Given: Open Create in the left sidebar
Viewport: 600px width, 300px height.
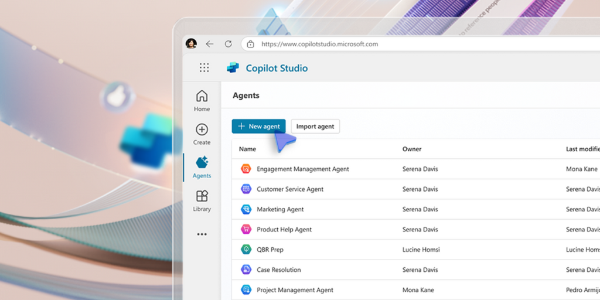Looking at the screenshot, I should (x=202, y=134).
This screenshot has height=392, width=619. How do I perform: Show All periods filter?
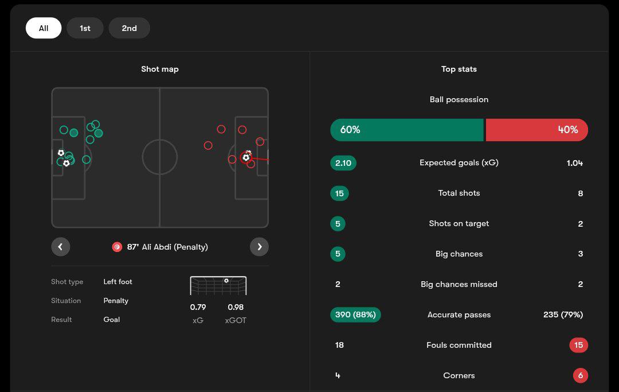point(44,28)
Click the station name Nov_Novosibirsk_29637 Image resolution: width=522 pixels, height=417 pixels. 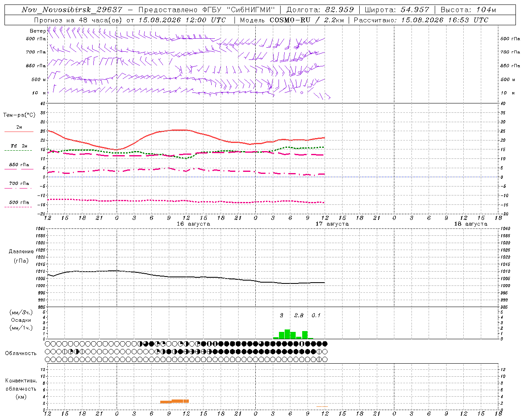click(72, 10)
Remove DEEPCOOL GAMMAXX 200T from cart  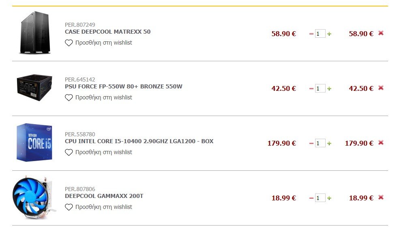[x=381, y=197]
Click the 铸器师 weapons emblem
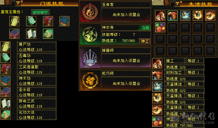 90,58
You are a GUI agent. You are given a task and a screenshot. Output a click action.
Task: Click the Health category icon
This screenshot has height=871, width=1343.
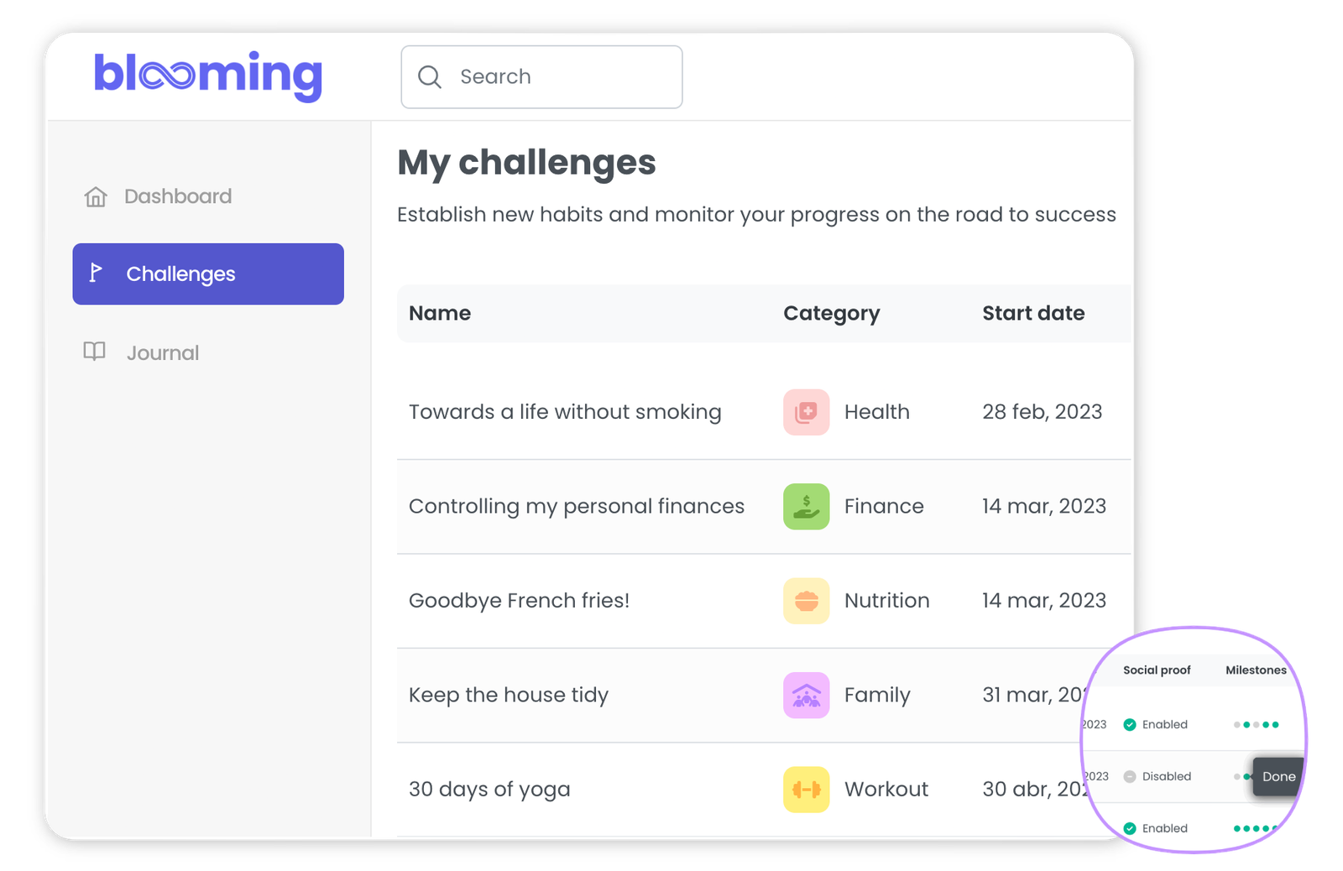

- Work order: Nothing but the lines from the one that contains "Click the 铸器师 weapons emblem" through the last line of the material should be written out, exactly. Omit pictures.

- Completed task:
Click the 铸器师 weapons emblem
 90,58
You are a GUI agent. You are given a task and a screenshot. Output a click action.
Task: Click the Health category icon
This screenshot has height=871, width=1343.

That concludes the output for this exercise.